Independent Variables

This study has two conditions: Picture training and Repetition training. Picture training is identical to Study 2: they see pictures and hear a sentence that describes those pictures, then repeat it back. They hear each sentence and repeat it four times. Repetition training is identical to Picture training, but they do not see the pictures while they hear the sentence.

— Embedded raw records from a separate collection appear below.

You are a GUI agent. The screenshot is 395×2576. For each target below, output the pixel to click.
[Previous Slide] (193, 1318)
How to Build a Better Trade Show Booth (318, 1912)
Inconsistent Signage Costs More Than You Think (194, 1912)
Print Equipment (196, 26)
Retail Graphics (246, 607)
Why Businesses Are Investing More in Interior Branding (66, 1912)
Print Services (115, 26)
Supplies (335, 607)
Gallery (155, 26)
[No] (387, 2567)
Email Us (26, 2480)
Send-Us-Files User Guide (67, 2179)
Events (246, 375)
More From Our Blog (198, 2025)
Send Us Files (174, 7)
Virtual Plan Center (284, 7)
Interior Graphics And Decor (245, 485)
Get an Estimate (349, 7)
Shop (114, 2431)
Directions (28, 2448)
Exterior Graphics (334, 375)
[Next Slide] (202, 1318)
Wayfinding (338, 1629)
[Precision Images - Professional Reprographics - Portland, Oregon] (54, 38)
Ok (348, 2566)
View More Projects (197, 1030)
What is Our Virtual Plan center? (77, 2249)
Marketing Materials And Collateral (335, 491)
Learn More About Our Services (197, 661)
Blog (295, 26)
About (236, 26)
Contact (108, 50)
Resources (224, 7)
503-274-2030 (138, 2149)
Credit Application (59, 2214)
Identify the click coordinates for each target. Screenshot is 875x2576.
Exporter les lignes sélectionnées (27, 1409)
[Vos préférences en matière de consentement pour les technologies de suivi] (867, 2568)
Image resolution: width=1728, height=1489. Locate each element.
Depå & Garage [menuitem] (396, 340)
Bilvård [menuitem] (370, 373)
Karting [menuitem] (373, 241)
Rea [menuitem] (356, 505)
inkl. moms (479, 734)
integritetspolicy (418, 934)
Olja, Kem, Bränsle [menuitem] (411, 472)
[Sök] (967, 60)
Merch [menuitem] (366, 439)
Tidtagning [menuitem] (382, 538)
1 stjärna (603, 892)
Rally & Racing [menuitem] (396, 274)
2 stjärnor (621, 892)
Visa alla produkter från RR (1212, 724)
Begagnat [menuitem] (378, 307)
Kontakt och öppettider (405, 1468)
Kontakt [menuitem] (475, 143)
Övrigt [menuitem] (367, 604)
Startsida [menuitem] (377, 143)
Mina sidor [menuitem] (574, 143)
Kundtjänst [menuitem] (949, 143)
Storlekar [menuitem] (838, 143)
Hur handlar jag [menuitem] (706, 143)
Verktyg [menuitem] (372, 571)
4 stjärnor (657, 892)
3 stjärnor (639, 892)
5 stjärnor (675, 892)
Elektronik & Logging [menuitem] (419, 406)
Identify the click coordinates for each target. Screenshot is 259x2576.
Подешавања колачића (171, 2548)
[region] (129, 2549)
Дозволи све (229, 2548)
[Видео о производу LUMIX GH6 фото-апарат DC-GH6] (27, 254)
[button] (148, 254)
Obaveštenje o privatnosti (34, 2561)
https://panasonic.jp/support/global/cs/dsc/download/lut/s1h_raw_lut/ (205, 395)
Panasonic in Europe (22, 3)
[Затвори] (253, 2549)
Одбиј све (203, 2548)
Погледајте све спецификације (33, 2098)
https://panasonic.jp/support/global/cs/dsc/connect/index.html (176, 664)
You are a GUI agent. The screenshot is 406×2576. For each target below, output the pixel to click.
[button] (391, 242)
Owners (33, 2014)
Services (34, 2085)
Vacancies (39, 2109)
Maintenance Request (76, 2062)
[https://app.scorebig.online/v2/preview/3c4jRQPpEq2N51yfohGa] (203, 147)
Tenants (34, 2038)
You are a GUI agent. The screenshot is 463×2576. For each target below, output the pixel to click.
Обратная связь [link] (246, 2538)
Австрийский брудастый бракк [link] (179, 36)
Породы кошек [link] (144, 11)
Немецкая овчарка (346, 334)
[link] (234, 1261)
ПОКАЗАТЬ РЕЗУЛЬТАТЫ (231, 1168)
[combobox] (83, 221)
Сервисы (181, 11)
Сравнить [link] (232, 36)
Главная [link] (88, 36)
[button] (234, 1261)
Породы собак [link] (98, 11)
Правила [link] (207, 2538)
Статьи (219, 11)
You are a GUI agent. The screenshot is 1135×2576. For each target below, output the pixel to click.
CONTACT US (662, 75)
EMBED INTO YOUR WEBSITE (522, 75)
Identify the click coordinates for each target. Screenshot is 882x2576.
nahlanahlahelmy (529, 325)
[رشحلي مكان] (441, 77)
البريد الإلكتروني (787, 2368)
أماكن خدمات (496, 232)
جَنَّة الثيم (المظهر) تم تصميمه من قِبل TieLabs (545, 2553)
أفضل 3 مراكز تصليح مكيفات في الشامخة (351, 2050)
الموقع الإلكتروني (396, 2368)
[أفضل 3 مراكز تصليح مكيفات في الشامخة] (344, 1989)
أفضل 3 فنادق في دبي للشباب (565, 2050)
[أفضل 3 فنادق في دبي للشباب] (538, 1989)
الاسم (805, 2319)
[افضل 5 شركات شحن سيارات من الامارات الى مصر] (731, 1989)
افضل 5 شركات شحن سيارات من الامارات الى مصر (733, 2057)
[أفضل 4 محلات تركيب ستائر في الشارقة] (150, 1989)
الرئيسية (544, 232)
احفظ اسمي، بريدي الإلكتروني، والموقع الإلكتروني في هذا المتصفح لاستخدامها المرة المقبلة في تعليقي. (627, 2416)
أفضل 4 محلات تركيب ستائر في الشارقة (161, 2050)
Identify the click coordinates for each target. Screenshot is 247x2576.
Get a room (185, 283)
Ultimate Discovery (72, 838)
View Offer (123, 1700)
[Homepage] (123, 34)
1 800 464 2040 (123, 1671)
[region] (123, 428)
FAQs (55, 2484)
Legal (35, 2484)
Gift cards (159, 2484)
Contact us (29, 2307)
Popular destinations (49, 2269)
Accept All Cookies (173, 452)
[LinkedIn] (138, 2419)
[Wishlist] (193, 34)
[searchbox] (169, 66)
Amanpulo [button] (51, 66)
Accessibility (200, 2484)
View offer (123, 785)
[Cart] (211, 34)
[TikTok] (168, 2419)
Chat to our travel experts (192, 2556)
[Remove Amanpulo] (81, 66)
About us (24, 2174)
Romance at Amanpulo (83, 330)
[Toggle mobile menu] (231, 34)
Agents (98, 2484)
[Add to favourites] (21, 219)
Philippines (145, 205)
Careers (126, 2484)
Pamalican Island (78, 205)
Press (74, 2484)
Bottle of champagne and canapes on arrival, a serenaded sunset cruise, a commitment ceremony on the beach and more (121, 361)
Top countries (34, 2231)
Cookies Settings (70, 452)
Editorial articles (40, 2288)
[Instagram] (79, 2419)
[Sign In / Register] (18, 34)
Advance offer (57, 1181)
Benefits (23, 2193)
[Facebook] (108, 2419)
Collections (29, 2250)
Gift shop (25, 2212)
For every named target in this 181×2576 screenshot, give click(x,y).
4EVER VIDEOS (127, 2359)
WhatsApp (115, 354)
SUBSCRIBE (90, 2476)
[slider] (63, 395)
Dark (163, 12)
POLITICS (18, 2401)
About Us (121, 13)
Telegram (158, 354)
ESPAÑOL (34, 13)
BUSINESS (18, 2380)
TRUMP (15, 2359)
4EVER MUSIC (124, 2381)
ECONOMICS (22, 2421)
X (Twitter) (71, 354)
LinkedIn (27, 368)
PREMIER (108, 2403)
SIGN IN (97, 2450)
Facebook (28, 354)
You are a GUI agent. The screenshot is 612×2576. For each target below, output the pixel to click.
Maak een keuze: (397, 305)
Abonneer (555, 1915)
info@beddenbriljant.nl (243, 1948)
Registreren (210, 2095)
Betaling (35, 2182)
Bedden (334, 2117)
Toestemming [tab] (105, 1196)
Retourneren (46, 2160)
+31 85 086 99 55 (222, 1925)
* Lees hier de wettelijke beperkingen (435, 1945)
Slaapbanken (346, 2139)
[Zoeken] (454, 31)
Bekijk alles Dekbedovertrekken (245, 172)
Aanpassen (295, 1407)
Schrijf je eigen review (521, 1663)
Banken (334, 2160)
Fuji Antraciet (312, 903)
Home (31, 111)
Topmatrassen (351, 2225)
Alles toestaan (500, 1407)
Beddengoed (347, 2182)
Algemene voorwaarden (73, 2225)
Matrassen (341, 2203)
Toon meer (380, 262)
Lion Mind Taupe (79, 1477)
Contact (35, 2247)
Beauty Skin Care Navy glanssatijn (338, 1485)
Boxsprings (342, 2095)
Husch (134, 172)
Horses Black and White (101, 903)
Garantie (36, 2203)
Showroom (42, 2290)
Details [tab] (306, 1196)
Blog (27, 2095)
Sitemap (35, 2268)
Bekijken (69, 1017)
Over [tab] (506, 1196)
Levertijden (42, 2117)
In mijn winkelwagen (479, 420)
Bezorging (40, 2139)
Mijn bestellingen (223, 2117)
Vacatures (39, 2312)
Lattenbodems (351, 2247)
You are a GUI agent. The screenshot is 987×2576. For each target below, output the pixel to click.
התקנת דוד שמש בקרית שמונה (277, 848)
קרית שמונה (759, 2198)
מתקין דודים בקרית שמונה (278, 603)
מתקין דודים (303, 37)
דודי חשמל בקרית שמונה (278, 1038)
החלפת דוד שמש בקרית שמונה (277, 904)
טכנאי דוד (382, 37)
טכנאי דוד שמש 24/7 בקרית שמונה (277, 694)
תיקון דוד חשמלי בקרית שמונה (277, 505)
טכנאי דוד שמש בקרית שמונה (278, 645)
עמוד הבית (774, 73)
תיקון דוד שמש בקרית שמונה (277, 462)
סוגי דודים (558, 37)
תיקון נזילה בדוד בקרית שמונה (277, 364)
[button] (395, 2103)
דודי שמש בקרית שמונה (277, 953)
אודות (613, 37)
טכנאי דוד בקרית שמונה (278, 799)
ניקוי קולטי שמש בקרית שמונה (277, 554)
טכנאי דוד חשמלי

As in Study 2, this study uses a within-subjects design, where all participants receive both kinds of training. However, rather than splitting up the training by sentence type, it is split up by verb. So, participants will receive Picture training with one set of verbs, and Repetition training on another set. They will be tested on both sets of verbs, as well as a third set that was not trained, which serves as a control.

Dependent Variables

Just like in Study 2, we are looking at temporal measures of fluency, including Initial Pause (IP) and Length of Duration (LD). We are also using a coding scheme almost identical to Study 2 to code repetitions, corrections, and grammatical errors. We will look for changes in temporal and accuracy measures of fluency during both training and testing phases.

Test Measures

One of the major additions of this study is a series of three test measures that can tap into the different aspects of sentence production. This is different from previous studies in that a) the participants receive both pre- and immediate and delayed post-tests, allowing for comparison before and after training, and b) participants are tested on tasks on which they did not specifically receive training. Below are descriptions of the three tasks they receive:

  1. Repetition This test is identical to the repetition training task: they hear a sentence and repeat it. This will test to see whether they improve simply in their ability to repeat back sentences they hear. It may be the case that successful performance on this task requires lexical retrieval and morphosyntactic processing. However, if participants' performance increases only on this task and not on other tasks that do require extensive processing, it may be the case that participants are only improving on more surface-level sound production.
  2. Word Combination In this test, participants see a series of words displayed on the screen and combine those words to create a sentence. There are three words groups: The Cue at the top of the screen, which indicates what tense the sentence should be in (e.g., "Si", "Ayer", etc.), Subj1/Verb1 on the left hand side, which gives the subject and verb of the first half of the sentence, and Subj2/Verb2 on the right hand side, which gives the subject and verb for the second half of the sentence. For example, if they see the word "Si" at the top of the screen, "yo/cocinar la cena" on the left side and "tu/lavar los platos" on the right side, they would create the sentence "Si yo cocino la cena, tu lavarás los platos." As this task removes the need for lexical retrieval, this task will measure whether training led to improvements on using the cues to determine verb tense and conjugate verbs quickly.
  3. Translation In this test, participants see a sentence in English and translate it to Spanish. For example, if they see the sentence "Yesterday, we went fishing and you took pictures.", they would say "Ayer nosotros fuimos de pesca y tu sacaste fotos." This task, unlike the Word Combination task, involves both lexical retrieval (through translation) and morphosyntactic processing.

Results

Data collection is still in progress, but should be completed by November 2010. Results should be available in Winter 2011.

References

Levelt, W. J. M. (1989). Speaking. Boston: MIT Press.

Yoshimura, Y., & MacWhinney, B. (2007). The effect of oral repetition on L2 speech fluency: an experimental tool and language tutor. Paper presented at the Speech and Language Technology in Education, The Summit Inn, Farmington, PA.